Ve sadece şimdi, bize, Ahıska Türklerine tekrar acı yetiştiği zaman, o günlerin bütün dehşetini anladım. Aşırıkçı gruplar tarafından kovularak geride evlerimizi, dostlarımızı bırakıp Özbekistan’ı terk etmek zorunda kaldık ve mülteci olduk. Benim acım sonsuz, çünkü onları tekrar göremeyeceğim. Onların arasında artık yakın akraba gibi olduğumuz hem Koreliler, hem Ruslar, hem Tatarlar, hem Özbekler, hem Azeriler bulunuyordu.
Kırk beş sene Özbekistan’da yaşadık. Namusumuzla çalıştık, pamuk tarlaları ektik, diğerleri gibi pamuk topladık. Yaşadığımız kasabada pamuk yetiştiricileri Türk grupları vardı, onların başında da Türkler bulunuyordu. Bizim anne-babalarımız ve ağabeylerimiz o pamuk tarlalarına o kadar emek verdiler ki! Ve şimdi… fazlalık olduk, kendi ülkemizde mülteci olduk.

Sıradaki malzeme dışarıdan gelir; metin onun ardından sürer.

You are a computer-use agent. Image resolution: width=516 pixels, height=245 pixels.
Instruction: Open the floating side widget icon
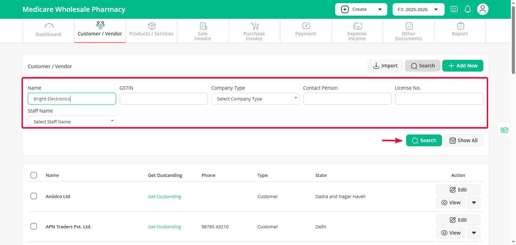504,130
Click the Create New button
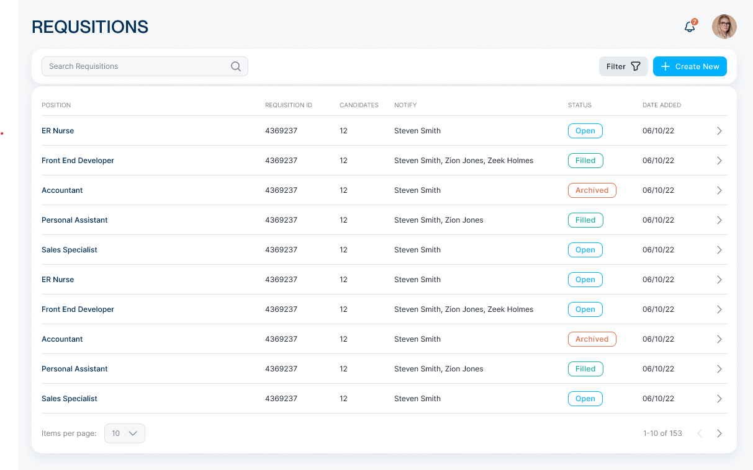Screen dimensions: 753x470 coord(690,66)
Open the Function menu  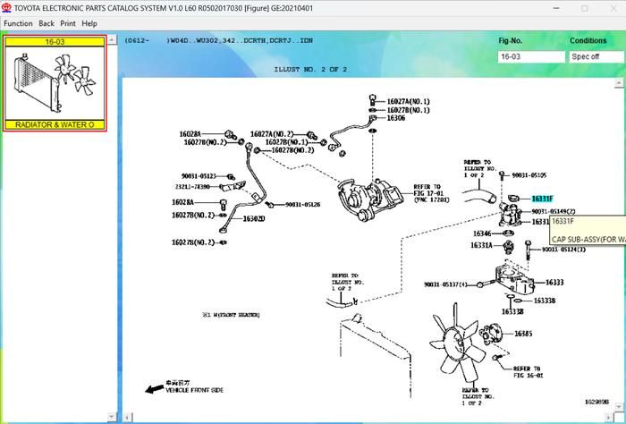[x=18, y=23]
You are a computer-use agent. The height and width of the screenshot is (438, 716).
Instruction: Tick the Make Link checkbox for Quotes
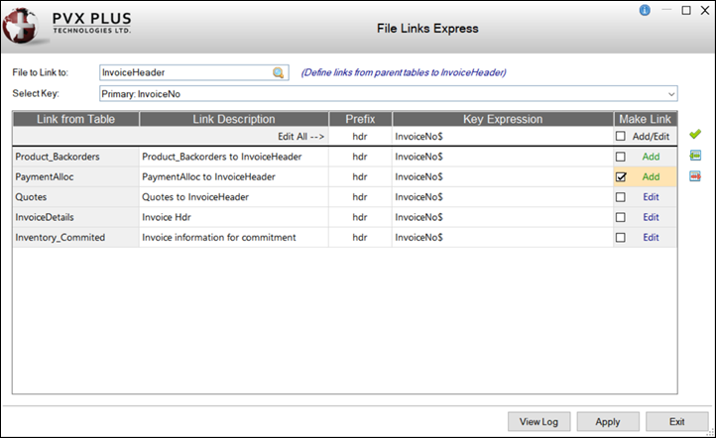pos(621,197)
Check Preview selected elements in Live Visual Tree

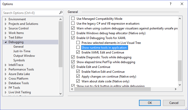coord(78,43)
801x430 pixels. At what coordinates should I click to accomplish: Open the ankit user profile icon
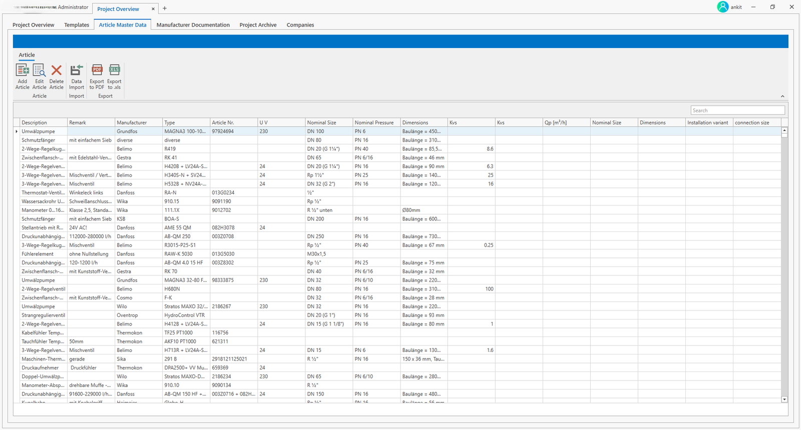(x=722, y=7)
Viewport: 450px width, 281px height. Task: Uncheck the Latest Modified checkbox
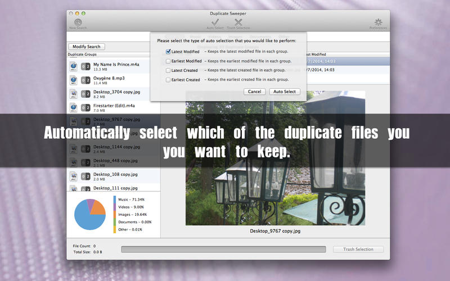168,52
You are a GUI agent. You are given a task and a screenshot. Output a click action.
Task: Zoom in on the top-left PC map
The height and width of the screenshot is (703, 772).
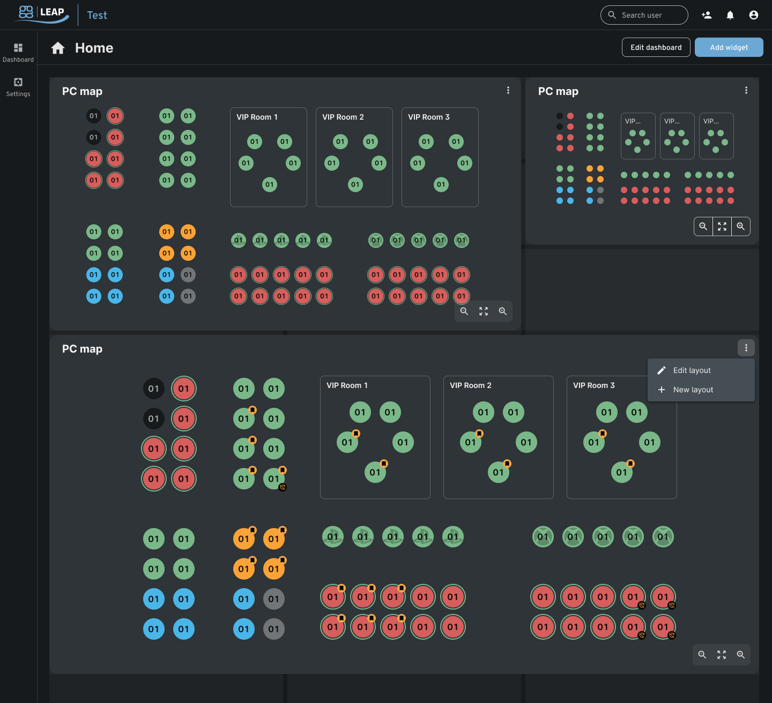point(503,311)

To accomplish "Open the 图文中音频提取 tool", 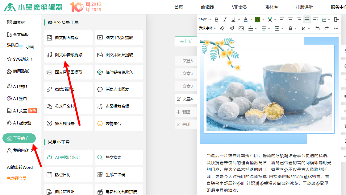I will coord(68,55).
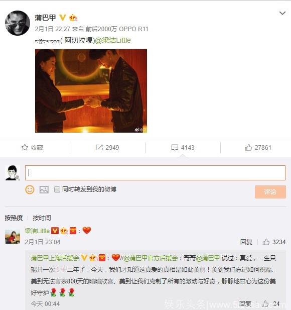Image resolution: width=291 pixels, height=310 pixels.
Task: Like the post with 27861 thumbs-up
Action: click(x=258, y=148)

Şimdi hepimiz farklı yerlere dağıldık ve yine ortak bir evimiz yok. Halkımın sesine katılıyorum ve “Bize Vatanımızı verin!” diyorum. Bir tek şunu anlayın: ayrı yaşadığımızda bize ait her şeyi unutabiliriz. Geleneklerimizi, dilimizi... Biz kendi kültürümüzü ve tarihimizi bile bilmiyoruz.
Halkımızı Gürcistan’dan sürdüler. Tarihimizi, köklerimizi orada aramalıyız. Savaş yıllarında birçok Türk cephede savaştı ama nedense onlar hakkında kimse bir şey yazmıyor. Mesela benim amcam Refik Rasulov savaştan dönmedi. Ve birçok ailenin oğulları da öyle. Ama biz kendi kahramanlarımızı tanımıyoruz. Yine bütün Sovyet halkına, bütün milletvekillerine sesleniyorum, bize yardım ediniz. Evet, Stalin suç işledi, biz onun yüzünden sürgünde kaldık. Ama artık Stalin dönemi geçti ve yaşadıklarımıza son verilmesinin zamanı gelmedi mi? Vatansız insan yoksundur.

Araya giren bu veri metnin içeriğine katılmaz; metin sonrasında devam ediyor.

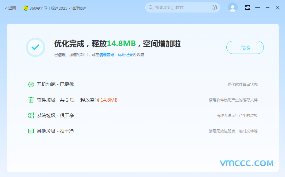Open the 优化记录 link

(125, 55)
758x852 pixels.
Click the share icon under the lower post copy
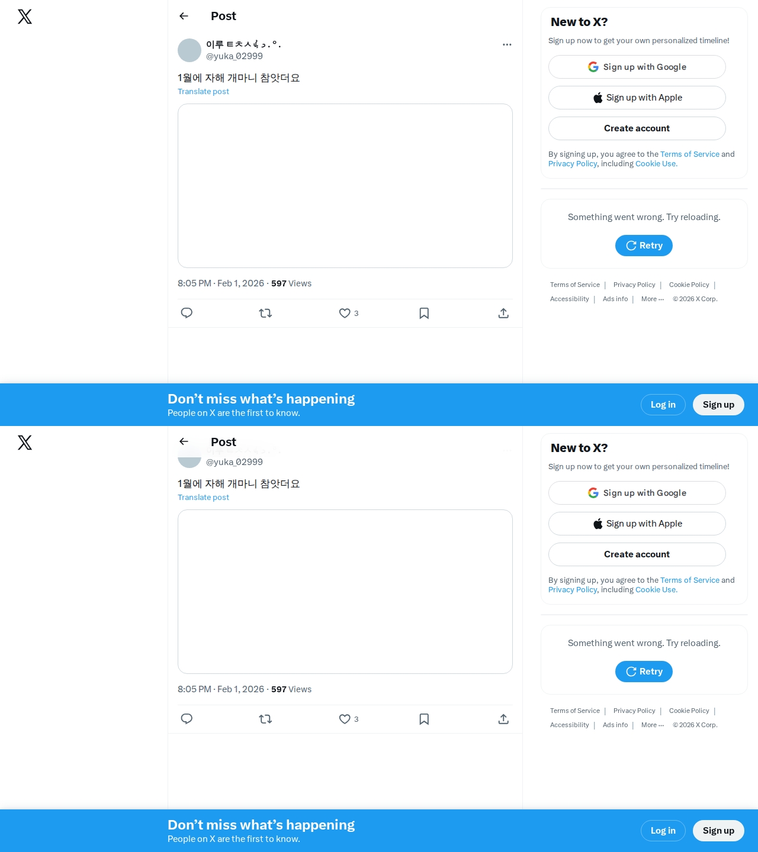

Evet, size bir mektup gönderiyorum. Onu Özbekistan’daki yeğenimin arkadaşı yazdı. Onlar çocukluğundan beri birlikte büyüdüler, beraber kreşe, okula gittiler. Onları Fergana olayları ayırdı. Benim kalbime bile üzüntü ve keder okları saplandı ama onlar henüz sekiz yaşındalar. Bu mektubu okuyunuz: “Merhaba sevgili Valide, sana Galya yazıyor. Ninen nasıl? Deden, sen, Leyla, Enver amca, Abit, nasılsınız? Havalar nasıl? Bizde hava kötü. Okulun nasıl gidiyor? Ben sadece beş ve dört alıyorum. Seni çok özledim. Okuldan eve dönüşümde hep seni düşünüyorum. Senin için ağlıyorum. Raifa da senin arkandan ağlıyor. Ne olur bize gel. Raifa’ya gidip birlikte oyun oynarız. Hoşça kal. Bana yaz.”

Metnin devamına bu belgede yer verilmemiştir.